» **PROBLEM STATEMENT**
Output exactly the line that includes "Select Just chiming in there sentence" and all the lines after it through the end of the listing below, and nothing more.

┄┄┄┄┄┄

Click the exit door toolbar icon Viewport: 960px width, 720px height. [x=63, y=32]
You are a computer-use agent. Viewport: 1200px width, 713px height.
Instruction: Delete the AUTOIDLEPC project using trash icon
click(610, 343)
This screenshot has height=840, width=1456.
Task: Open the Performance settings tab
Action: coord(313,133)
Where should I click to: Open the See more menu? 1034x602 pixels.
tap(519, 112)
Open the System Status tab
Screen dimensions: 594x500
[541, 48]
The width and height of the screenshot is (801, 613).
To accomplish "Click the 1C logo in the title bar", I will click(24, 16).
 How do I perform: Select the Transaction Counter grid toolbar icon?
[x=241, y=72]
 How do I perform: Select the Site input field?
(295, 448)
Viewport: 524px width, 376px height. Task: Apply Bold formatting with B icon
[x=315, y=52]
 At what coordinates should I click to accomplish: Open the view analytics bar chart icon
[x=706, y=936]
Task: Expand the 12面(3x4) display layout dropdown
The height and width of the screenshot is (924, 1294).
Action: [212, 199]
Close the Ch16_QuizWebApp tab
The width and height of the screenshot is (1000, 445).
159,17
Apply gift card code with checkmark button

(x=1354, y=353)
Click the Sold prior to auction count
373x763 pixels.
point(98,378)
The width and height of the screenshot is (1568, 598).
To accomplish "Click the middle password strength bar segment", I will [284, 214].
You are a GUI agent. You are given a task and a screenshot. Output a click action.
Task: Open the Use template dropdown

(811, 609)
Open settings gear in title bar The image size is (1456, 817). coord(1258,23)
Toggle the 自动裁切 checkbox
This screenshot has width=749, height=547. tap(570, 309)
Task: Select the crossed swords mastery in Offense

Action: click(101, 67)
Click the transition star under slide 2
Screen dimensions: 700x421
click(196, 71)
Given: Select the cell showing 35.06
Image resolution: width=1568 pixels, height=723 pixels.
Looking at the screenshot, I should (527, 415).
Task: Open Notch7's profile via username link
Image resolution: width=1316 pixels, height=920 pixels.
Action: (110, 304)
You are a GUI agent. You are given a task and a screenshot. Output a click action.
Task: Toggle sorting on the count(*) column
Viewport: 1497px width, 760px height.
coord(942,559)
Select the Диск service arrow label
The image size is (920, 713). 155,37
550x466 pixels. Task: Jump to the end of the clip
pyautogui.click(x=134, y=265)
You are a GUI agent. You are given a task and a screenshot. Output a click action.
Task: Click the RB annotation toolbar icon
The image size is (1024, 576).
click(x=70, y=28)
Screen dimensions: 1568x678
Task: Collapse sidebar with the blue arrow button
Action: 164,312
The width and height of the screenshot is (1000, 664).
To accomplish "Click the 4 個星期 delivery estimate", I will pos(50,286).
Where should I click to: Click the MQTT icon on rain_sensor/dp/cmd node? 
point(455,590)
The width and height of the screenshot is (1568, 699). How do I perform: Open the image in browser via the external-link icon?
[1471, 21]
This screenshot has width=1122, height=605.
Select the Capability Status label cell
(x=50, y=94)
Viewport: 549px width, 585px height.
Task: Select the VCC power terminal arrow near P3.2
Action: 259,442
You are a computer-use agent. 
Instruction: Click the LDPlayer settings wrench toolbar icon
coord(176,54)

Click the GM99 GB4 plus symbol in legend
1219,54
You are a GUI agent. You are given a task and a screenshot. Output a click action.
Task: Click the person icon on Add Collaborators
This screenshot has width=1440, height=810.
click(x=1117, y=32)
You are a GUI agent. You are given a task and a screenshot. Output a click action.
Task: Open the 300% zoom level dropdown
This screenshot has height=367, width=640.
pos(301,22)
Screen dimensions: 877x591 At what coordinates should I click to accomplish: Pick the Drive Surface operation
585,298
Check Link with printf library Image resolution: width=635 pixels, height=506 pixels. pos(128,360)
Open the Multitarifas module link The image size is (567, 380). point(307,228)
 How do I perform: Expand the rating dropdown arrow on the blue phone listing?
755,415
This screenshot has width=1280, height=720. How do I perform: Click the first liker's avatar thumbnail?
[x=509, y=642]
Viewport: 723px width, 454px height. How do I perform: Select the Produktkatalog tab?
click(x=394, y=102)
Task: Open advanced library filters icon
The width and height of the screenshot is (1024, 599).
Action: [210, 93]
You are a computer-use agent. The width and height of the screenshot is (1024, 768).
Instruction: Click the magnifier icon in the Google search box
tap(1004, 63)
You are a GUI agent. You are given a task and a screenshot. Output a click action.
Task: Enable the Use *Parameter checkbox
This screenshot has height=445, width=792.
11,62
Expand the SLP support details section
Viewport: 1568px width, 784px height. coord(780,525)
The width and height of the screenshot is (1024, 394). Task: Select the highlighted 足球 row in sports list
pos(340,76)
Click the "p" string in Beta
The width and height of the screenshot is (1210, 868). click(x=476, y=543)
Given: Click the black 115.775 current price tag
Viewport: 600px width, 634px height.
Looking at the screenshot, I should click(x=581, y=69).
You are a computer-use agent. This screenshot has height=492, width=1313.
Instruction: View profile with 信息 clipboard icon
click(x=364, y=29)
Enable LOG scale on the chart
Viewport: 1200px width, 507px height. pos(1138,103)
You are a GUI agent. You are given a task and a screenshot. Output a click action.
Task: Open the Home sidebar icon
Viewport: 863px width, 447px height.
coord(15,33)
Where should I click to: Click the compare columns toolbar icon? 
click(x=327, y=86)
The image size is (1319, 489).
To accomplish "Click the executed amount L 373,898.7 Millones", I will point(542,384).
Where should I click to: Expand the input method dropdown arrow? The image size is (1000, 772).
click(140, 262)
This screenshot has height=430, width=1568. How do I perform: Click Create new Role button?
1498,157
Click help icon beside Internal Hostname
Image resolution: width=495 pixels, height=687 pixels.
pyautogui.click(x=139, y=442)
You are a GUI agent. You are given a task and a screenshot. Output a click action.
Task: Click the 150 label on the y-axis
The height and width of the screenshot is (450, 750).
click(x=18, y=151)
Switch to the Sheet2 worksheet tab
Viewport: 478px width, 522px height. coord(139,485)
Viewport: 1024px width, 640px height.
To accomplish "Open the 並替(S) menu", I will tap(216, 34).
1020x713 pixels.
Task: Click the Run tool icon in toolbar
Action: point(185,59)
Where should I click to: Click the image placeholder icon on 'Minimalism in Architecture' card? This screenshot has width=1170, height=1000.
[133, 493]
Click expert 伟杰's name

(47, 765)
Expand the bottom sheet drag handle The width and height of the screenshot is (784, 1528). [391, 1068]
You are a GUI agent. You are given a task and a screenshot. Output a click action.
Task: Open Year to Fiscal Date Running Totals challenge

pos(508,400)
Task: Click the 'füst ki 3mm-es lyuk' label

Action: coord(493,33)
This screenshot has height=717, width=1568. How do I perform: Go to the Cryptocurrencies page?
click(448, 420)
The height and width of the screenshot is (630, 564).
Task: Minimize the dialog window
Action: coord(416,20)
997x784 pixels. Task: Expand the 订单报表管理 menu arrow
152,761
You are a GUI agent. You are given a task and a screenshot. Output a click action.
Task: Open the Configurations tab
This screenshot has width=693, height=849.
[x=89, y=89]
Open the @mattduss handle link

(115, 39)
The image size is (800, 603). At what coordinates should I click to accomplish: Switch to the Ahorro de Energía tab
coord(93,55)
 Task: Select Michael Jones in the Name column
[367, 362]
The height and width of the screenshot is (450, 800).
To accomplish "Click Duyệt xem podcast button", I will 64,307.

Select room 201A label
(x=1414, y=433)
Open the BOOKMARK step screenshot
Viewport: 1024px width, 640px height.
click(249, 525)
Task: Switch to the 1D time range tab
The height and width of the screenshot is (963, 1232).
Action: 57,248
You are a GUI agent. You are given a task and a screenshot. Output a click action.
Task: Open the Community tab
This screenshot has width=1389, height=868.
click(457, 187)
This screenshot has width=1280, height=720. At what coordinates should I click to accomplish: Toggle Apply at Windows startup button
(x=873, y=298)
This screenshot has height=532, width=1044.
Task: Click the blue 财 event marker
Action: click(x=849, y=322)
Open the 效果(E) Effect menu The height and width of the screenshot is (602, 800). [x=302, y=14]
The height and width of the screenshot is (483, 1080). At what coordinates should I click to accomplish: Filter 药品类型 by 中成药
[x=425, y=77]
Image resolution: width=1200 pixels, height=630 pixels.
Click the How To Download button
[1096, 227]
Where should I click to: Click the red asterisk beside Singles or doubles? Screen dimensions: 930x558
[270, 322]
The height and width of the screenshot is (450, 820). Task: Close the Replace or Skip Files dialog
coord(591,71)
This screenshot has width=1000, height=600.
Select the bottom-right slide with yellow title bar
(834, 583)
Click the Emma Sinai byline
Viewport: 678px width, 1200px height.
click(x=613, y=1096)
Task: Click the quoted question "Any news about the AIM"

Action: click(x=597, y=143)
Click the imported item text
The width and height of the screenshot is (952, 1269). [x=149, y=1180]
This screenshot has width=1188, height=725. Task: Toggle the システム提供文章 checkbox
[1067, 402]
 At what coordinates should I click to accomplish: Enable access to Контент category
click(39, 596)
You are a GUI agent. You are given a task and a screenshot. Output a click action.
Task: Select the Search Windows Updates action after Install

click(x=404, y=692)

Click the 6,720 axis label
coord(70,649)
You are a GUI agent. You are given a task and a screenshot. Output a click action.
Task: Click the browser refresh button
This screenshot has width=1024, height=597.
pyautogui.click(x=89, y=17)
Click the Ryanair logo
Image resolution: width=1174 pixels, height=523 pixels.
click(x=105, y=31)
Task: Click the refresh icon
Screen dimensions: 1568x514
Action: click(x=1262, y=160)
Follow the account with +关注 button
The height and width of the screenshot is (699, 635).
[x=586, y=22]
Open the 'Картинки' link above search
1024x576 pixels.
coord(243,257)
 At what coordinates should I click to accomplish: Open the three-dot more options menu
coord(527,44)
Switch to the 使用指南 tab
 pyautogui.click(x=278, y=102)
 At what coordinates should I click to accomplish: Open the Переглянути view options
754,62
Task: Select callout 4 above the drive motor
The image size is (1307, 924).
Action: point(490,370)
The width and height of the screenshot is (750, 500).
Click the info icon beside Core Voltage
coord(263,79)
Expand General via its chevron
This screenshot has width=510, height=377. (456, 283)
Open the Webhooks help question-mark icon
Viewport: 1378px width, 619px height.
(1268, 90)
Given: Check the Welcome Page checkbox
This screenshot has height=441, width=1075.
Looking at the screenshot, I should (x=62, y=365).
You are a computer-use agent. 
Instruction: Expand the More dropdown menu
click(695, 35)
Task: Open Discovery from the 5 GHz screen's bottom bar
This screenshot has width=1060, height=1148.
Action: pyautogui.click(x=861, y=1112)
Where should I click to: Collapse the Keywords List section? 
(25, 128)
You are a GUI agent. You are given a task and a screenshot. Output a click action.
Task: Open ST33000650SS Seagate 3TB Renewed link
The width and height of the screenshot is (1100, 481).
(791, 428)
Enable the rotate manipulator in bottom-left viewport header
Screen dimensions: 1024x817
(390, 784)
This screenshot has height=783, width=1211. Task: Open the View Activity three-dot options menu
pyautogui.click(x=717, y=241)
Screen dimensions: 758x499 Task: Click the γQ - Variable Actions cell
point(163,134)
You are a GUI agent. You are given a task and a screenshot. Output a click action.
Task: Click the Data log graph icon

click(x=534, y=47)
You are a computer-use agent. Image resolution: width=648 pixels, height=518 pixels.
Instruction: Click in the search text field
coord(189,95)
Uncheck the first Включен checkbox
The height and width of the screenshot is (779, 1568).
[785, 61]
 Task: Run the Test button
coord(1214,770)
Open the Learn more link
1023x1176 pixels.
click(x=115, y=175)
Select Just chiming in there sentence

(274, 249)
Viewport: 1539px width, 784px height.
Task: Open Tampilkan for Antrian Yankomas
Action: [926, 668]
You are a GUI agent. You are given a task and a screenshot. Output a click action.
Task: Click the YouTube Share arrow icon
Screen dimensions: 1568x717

┄┄┄┄┄┄

» **RESPONSE TO THE TASK**
Select Just chiming in there sentence

(274, 249)
Viewport: 1539px width, 784px height.
Task: Open Tampilkan for Antrian Yankomas
Action: [926, 668]
You are a GUI agent. You are given a task and a screenshot. Output a click action.
Task: Click the YouTube Share arrow icon
Screen dimensions: 1568x717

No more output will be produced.